■ **ABOUT THIS EXERCISE**:
Skip the pictures. Copy all the rest of the records down exactly.

■ **DATA LISTING**:
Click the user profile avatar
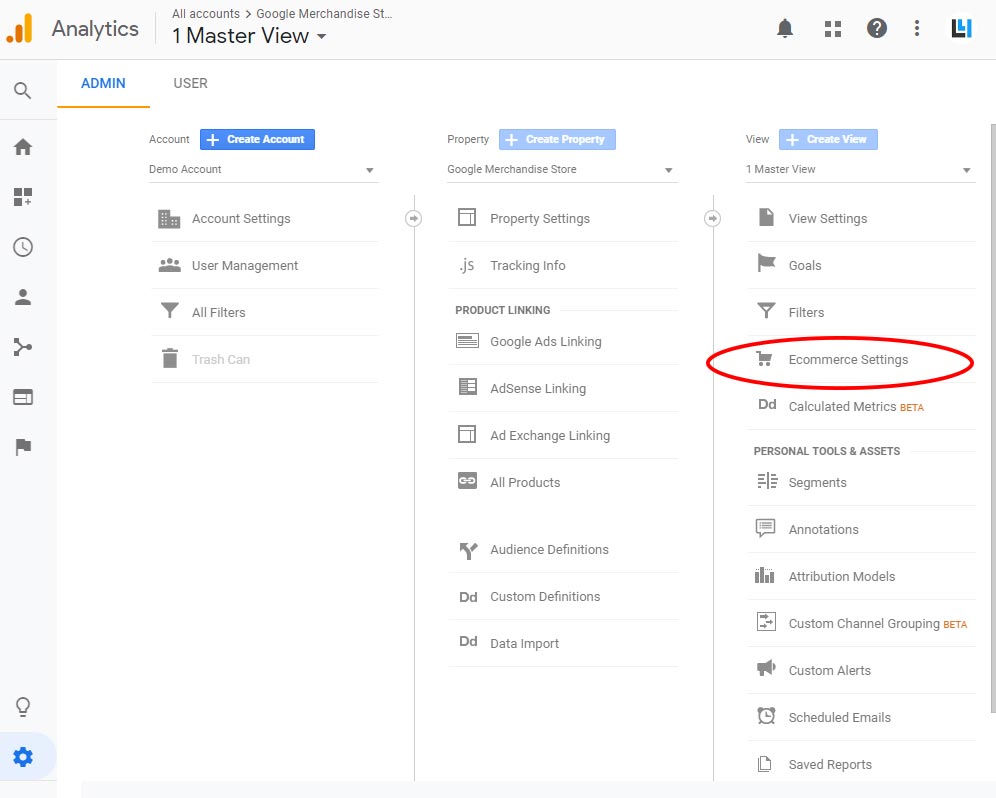The height and width of the screenshot is (798, 996). click(961, 29)
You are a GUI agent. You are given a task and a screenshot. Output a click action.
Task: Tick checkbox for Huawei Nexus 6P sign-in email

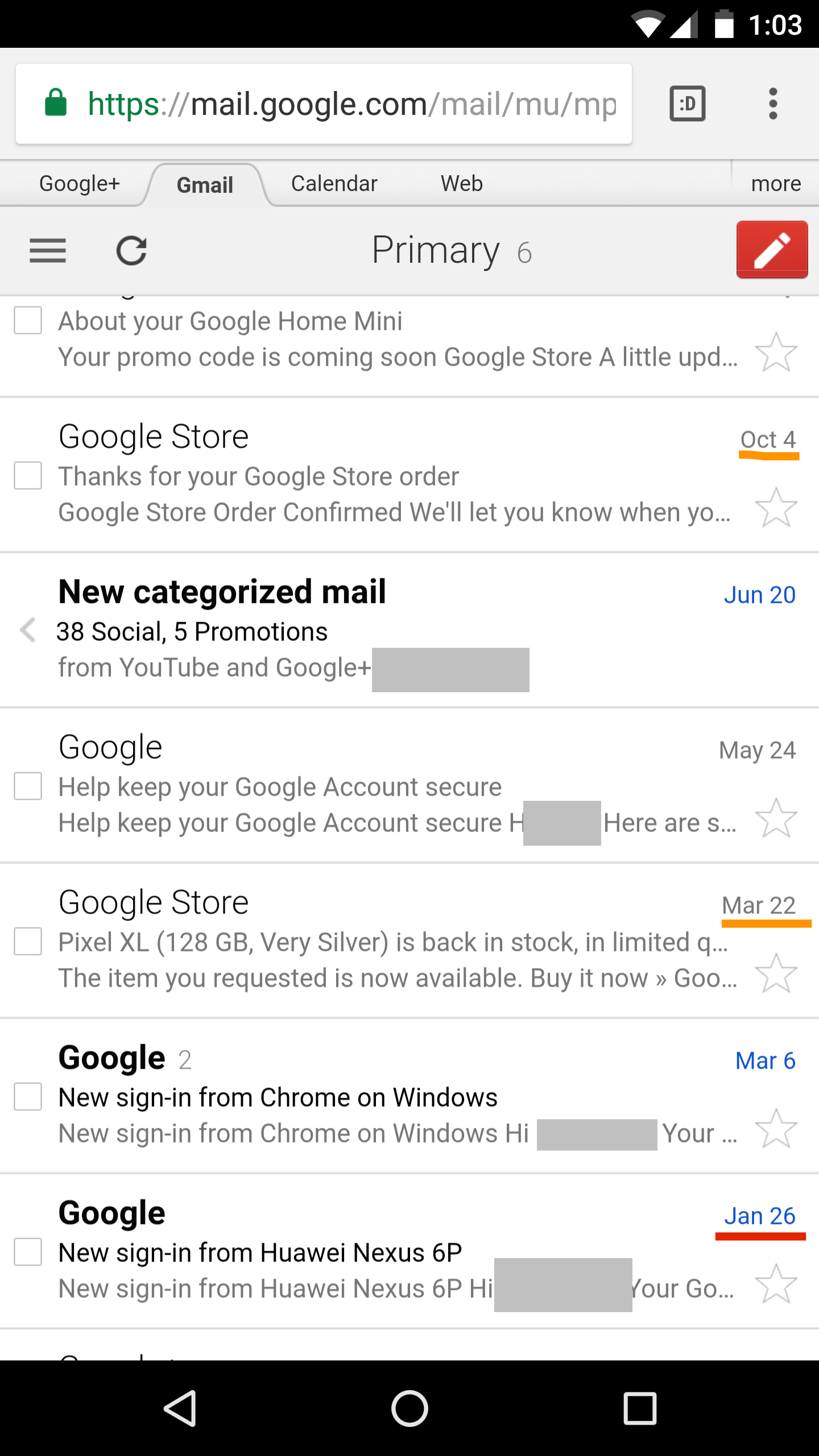pos(28,1252)
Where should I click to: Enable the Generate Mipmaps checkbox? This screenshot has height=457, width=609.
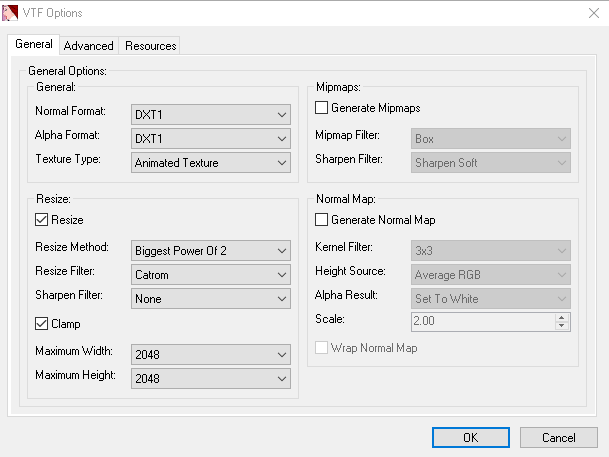click(x=322, y=108)
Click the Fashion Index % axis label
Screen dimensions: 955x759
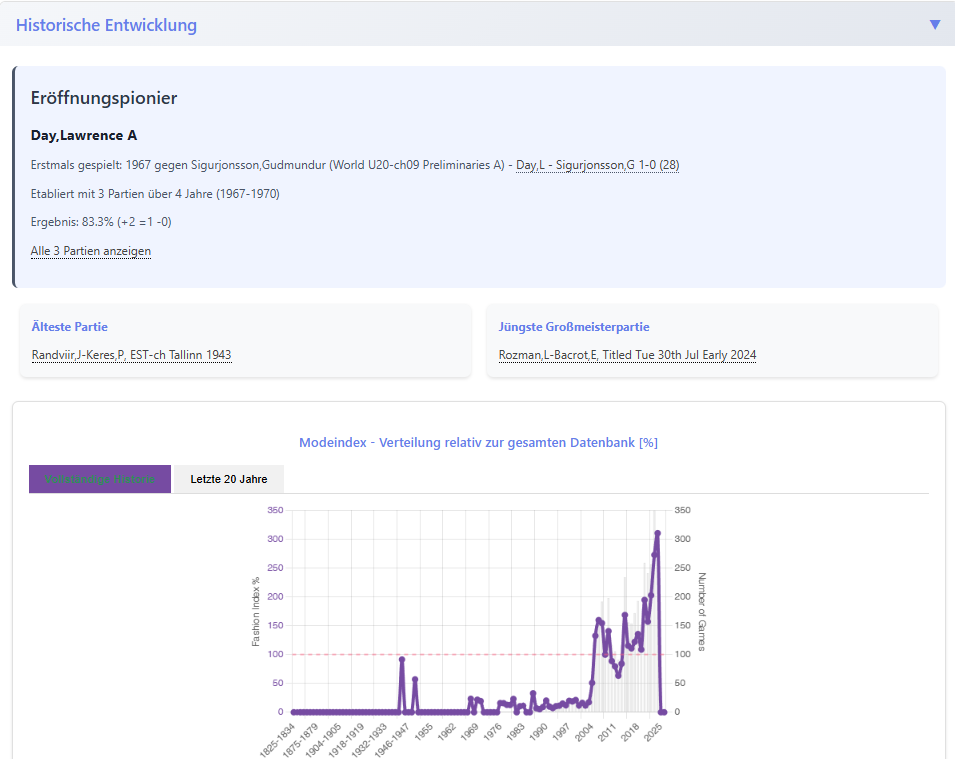[256, 611]
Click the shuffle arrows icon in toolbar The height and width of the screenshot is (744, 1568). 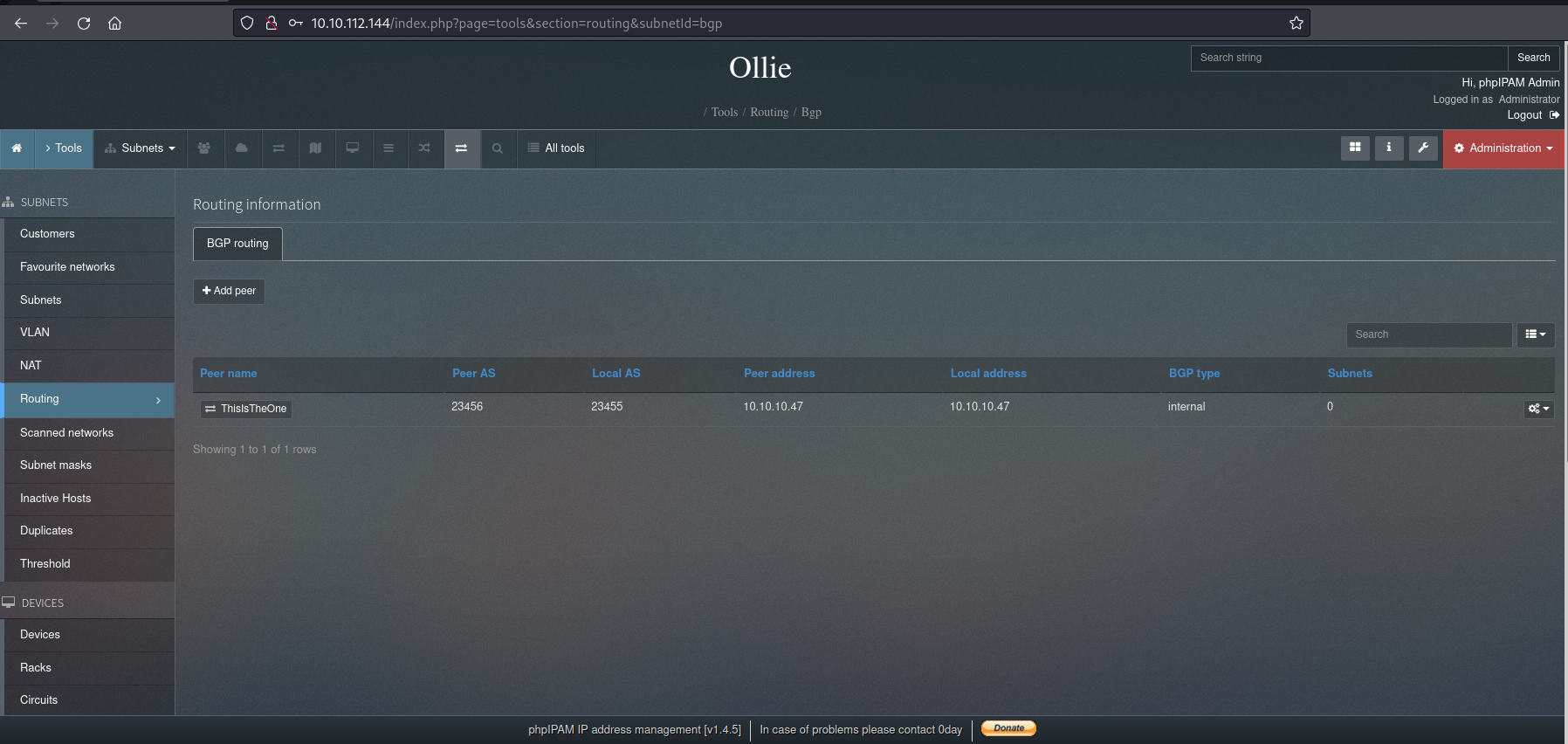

■ **SOLUTION FOR THIS TASK**:
Click the user profile avatar
The height and width of the screenshot is (798, 996). click(961, 29)
You are a GUI agent. You are given a task and a screenshot. Output a click action.
Task: Tick checkbox for Huawei Nexus 6P sign-in email

pos(28,1252)
Where should I click to: Enable the Generate Mipmaps checkbox? This screenshot has height=457, width=609.
click(x=322, y=108)
Click the Fashion Index % axis label
Screen dimensions: 955x759
[256, 611]
Click the shuffle arrows icon in toolbar The height and width of the screenshot is (744, 1568). 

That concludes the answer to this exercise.